Records for this task -
»»

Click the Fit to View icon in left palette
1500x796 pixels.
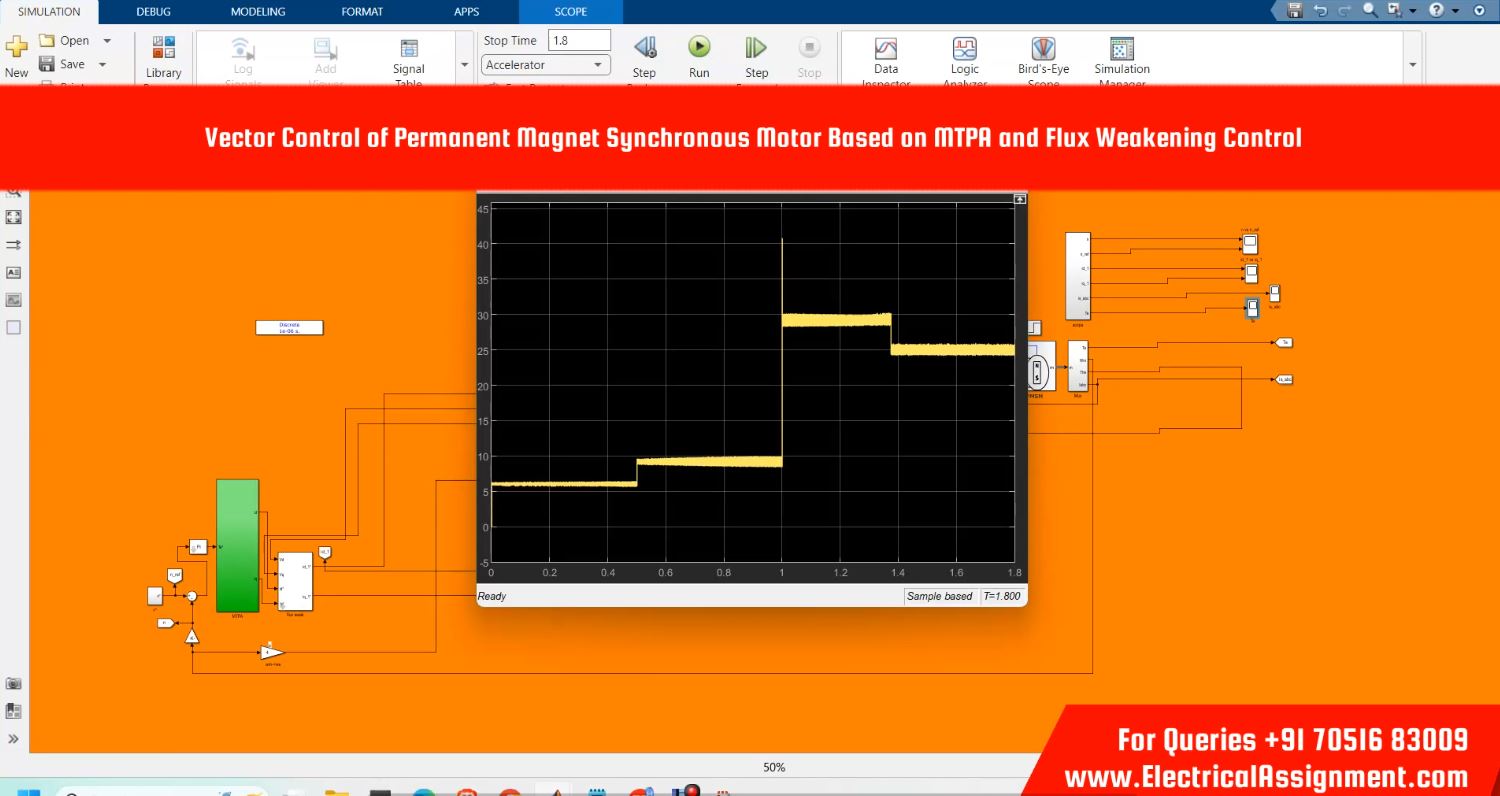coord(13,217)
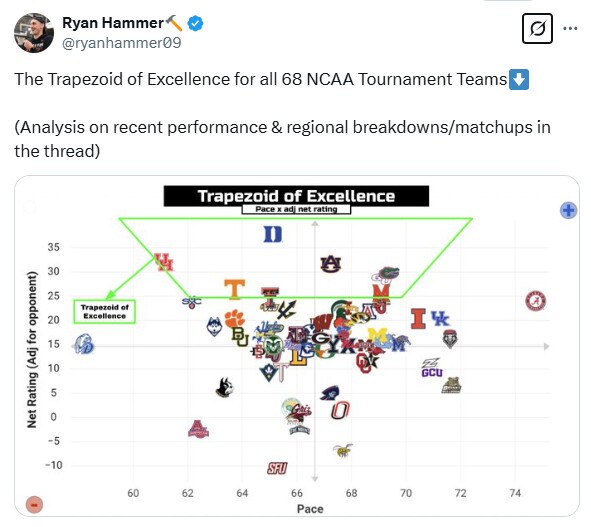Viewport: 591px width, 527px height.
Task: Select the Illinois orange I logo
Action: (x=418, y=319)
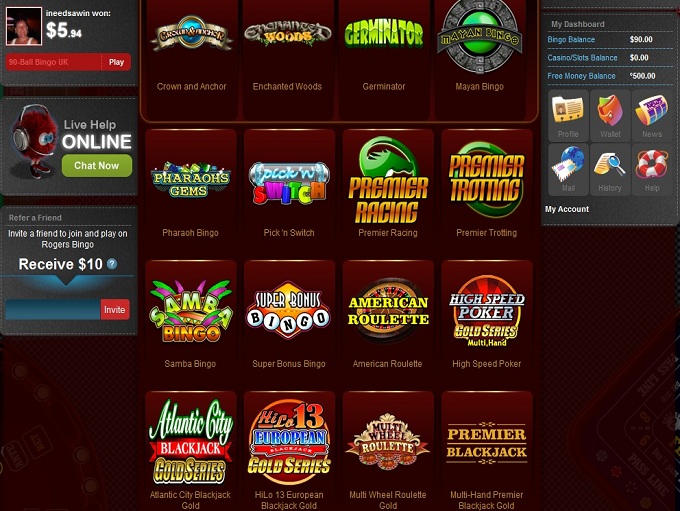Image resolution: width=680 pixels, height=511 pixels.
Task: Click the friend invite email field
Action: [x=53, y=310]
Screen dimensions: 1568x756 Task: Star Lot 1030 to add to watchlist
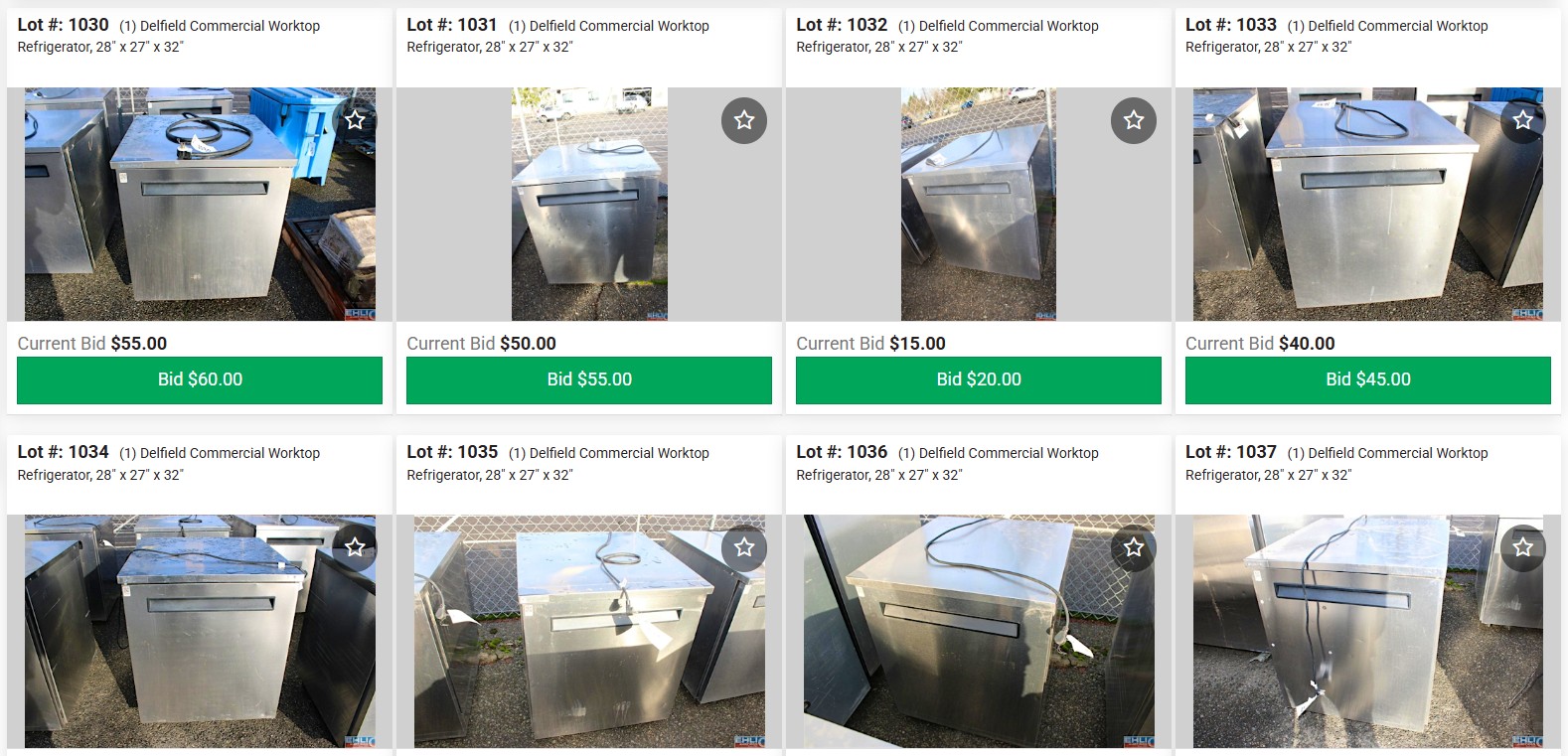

««
»»

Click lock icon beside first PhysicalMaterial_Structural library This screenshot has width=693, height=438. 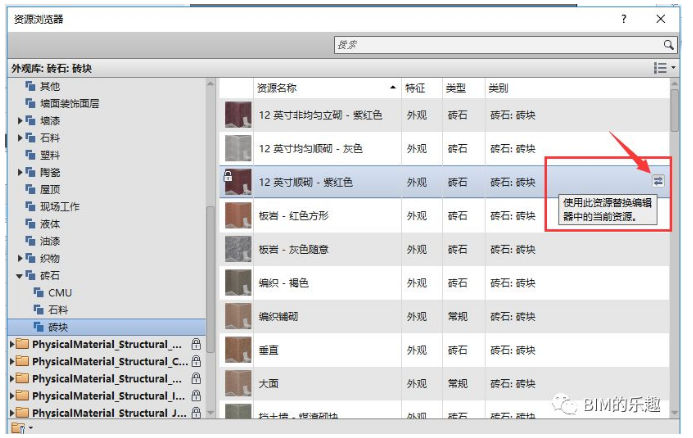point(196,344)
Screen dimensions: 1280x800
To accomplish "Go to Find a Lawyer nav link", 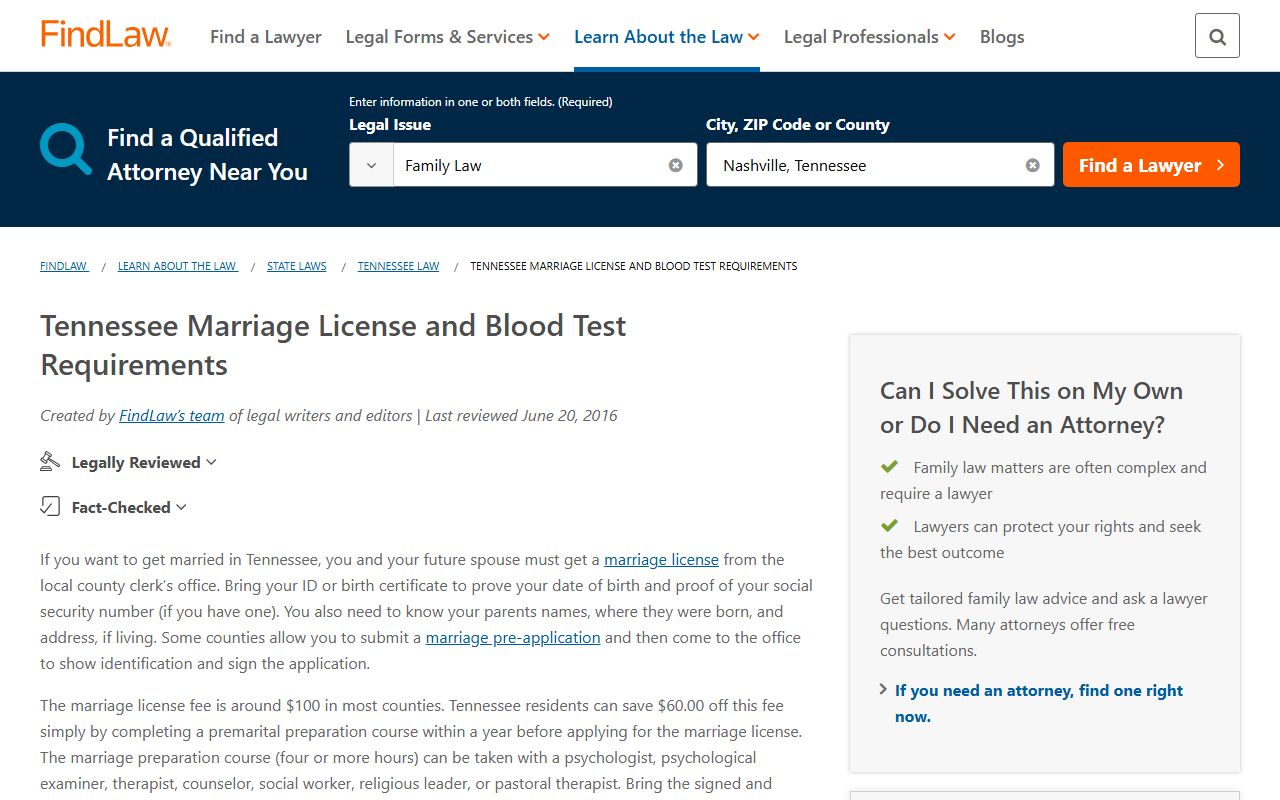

««

Exercise - Print an exact copy of the lines above, from the one containing "Screen dimensions: 1280x800" through the one containing "Find a Lawyer", and leave out the pictures.

Output of the task -
Screen dimensions: 1280x800
To accomplish "Go to Find a Lawyer nav link", 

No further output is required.